What it won’t include, however, is a hot dog. This despite a campaign, including a petition addressed to the President (he hadn’t yet voiced his skepticism of emoji) led by Laura Ustick, the general manager of her family’s Superdawg Drive-In, in Wheeling, Illinois, outside of Chicago, whose cause was detailed this spring in the Wall Street Journal.

Word of the expanding emoji palette made me think of Ustick, and wonder how she and her fellow hot-dog evangelicals were handling the bad news. “Based on previous statements from the co-founder of the Unicode Consortium, such as ‘The problem with the hot-dog emoji is, what do you then want with the hot dog? Would we do one with ketchup or without?’ we knew it was a long shot,” she said in an e-mail. (Chicagoans, and others, deplore the use of ketchup on hot dogs.) “Even so, we had faith and rushed to the computer to scan the new list, which, despite some questionable additions, still did not include the hot-dog emoji.”
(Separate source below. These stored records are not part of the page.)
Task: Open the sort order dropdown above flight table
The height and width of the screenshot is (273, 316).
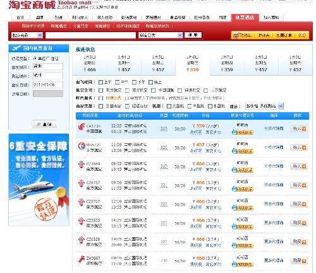Action: (x=264, y=106)
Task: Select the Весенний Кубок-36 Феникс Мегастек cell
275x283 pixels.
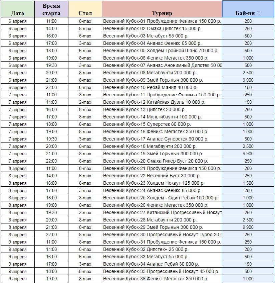Action: point(162,279)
It falls to developers at places like Apple, Google, and Microsoft to render the universal code into specific visual expressions, so for now all we have are the Unicode descriptions of the new characters. Many seem to be obsolete already (“clamshell mobile phone,” “fax,” “old personal computer”), while it’s difficult to imagine how we lived without others for so long (“airplane departure,” “airplane arriving,” “book,” and, at last, “reversed hand with middle finger extended”). There are very few food items in the new batch, save for what is being described as a “hot pepper.”

I asked Ustick to frame her feelings in emoji. “There was no emoji response,” she said. “While a sad or crying face would have been appropriate, we thought not using an emoji sent a louder message of our disappointment with the announcement.”
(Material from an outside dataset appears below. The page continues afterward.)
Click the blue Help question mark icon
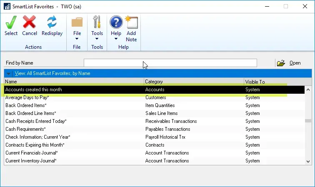The image size is (315, 187). (x=116, y=22)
Emoji began in Japan; the word means, basically, “picture letter” in Japanese. Many of the foods currently available—sushi, noodles, oden—connect back to those origins. The Unicode Consortium, meanwhile, is an international organization, and other emojis range from a dish of curry to a hamburger. I asked Ustick if the hot dog was perhaps too provincial, too American, for what have become emoji’s global speakers. “We were hoping that as a universal language, emoji would grow to include a universal sampling of different culturally relevant foods,” she said. Champions of a taco emoji were also disappointed this time around.

The Unicode Consortium has a submission procedure for people to suggest new emoji, but Ustick described the process as complicated and dauntingly technical. “Ultimately, we determined that our greatest impact would be felt on a grassroots level by generating more exposure for the missing hot-dog emoji, with the hope that we might encourage someone with the technical know-how to get involved and bring it home,” she said. “We’re still waiting for that person to materialize.”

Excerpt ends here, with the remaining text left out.